DATA TO EXAMINE ::
BEGIN

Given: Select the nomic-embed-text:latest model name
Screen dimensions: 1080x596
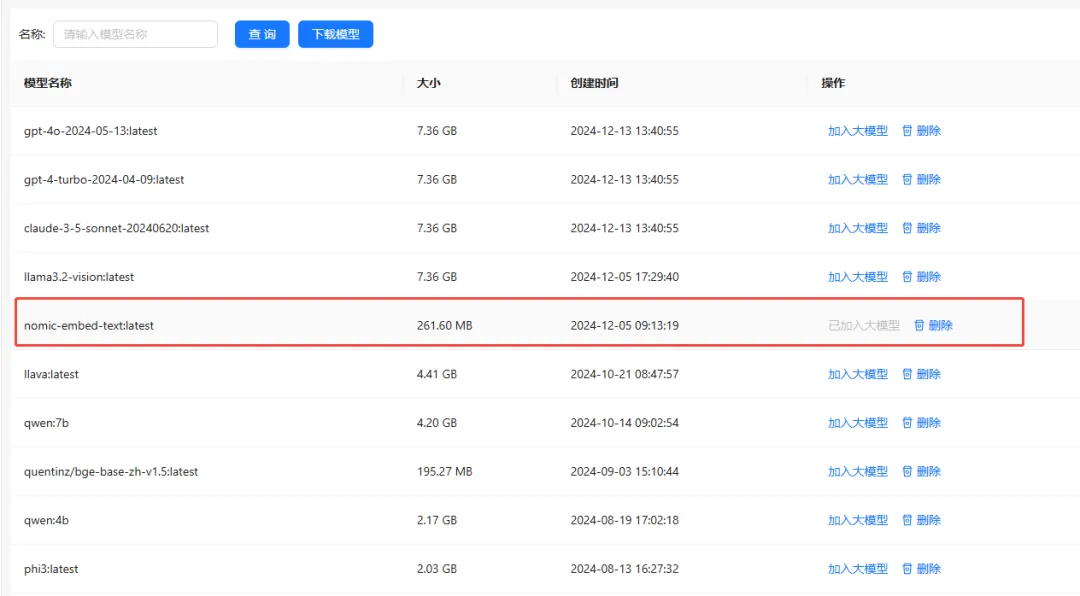Looking at the screenshot, I should pos(89,326).
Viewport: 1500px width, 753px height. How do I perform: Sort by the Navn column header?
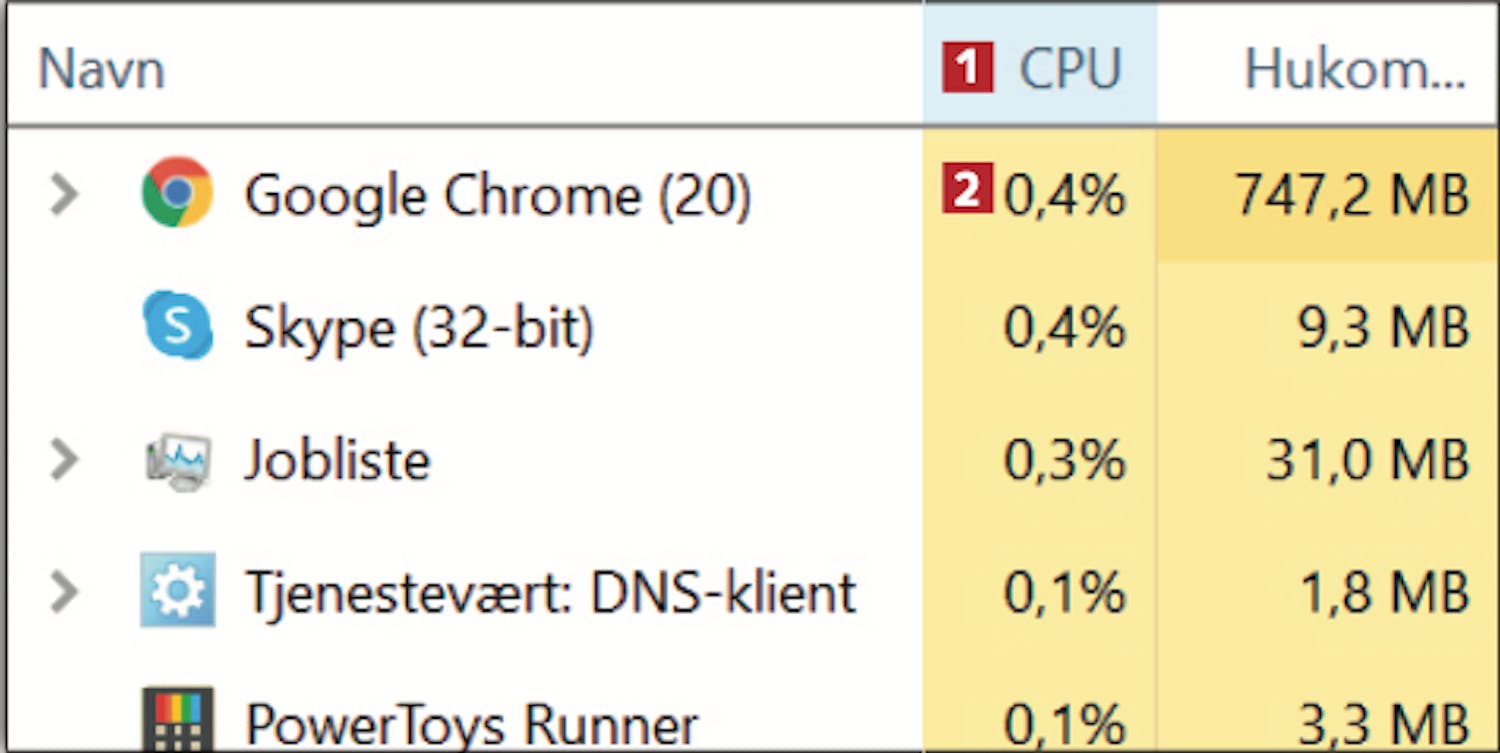click(x=101, y=70)
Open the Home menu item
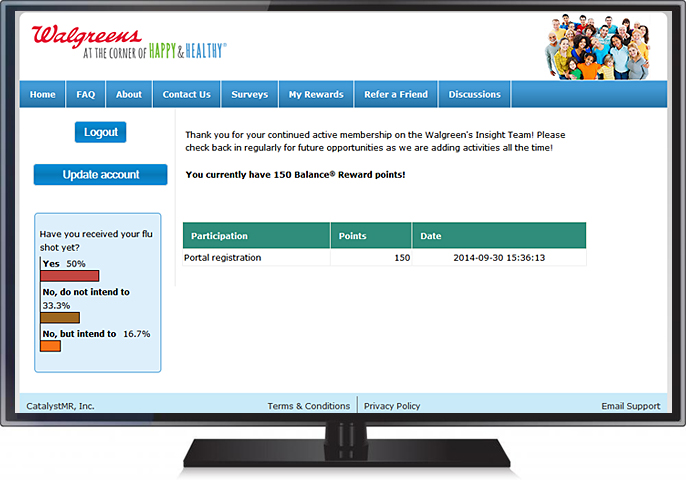Image resolution: width=686 pixels, height=480 pixels. click(43, 95)
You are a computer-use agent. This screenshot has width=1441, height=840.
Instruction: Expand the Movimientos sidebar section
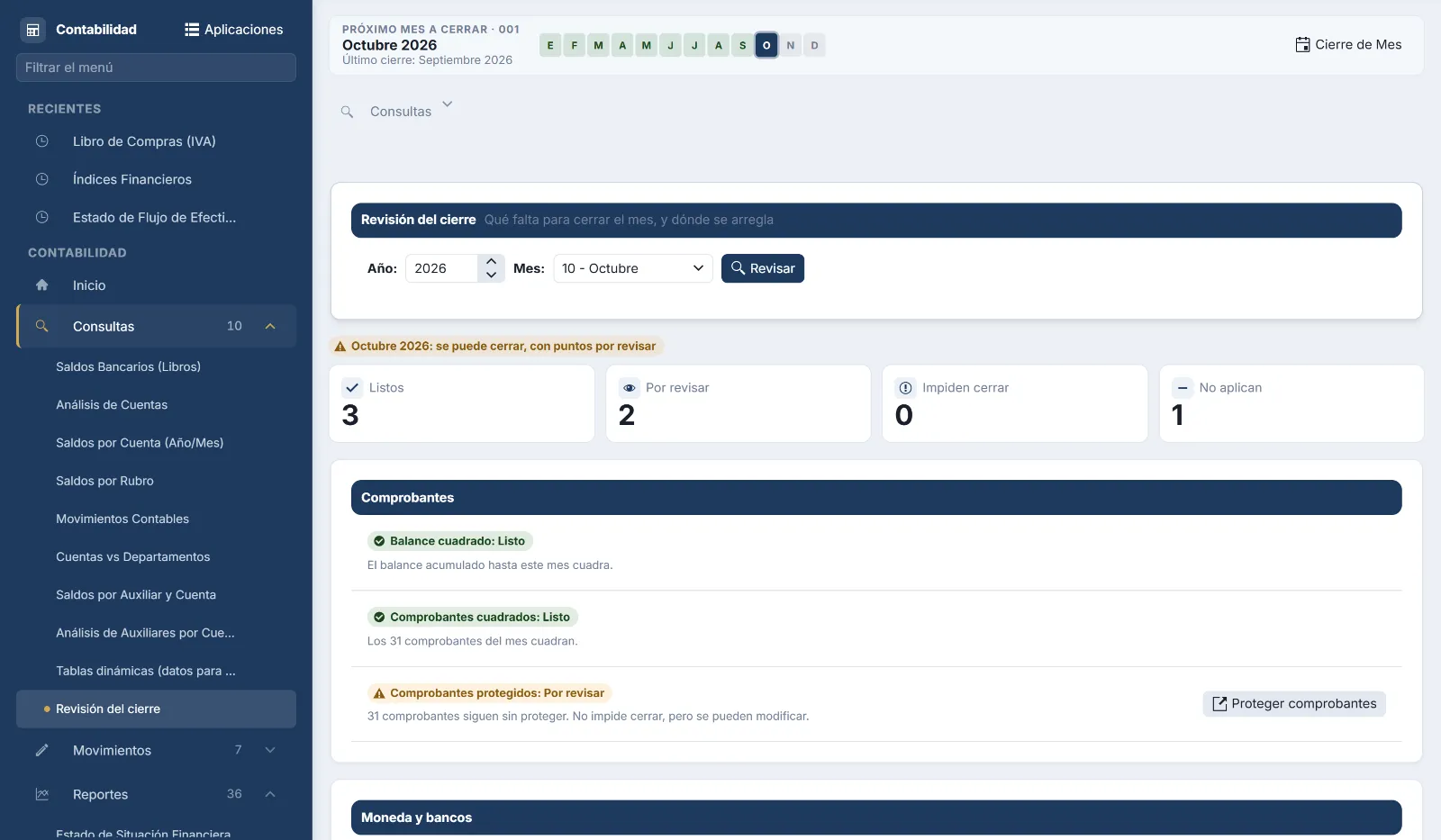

END

ASSIGNMENT ::
Set the entire listing down again, exact in every line, without any pictures.

WRITTEN SOLUTION ::
Given: Select the nomic-embed-text:latest model name
Screen dimensions: 1080x596
Looking at the screenshot, I should pos(89,326).
Viewport: 1500px width, 753px height. How do I perform: Sort by the Navn column header?
click(x=101, y=70)
Open the Home menu item
Image resolution: width=686 pixels, height=480 pixels. click(43, 95)
You are a computer-use agent. This screenshot has width=1441, height=840.
Instruction: Expand the Movimientos sidebar section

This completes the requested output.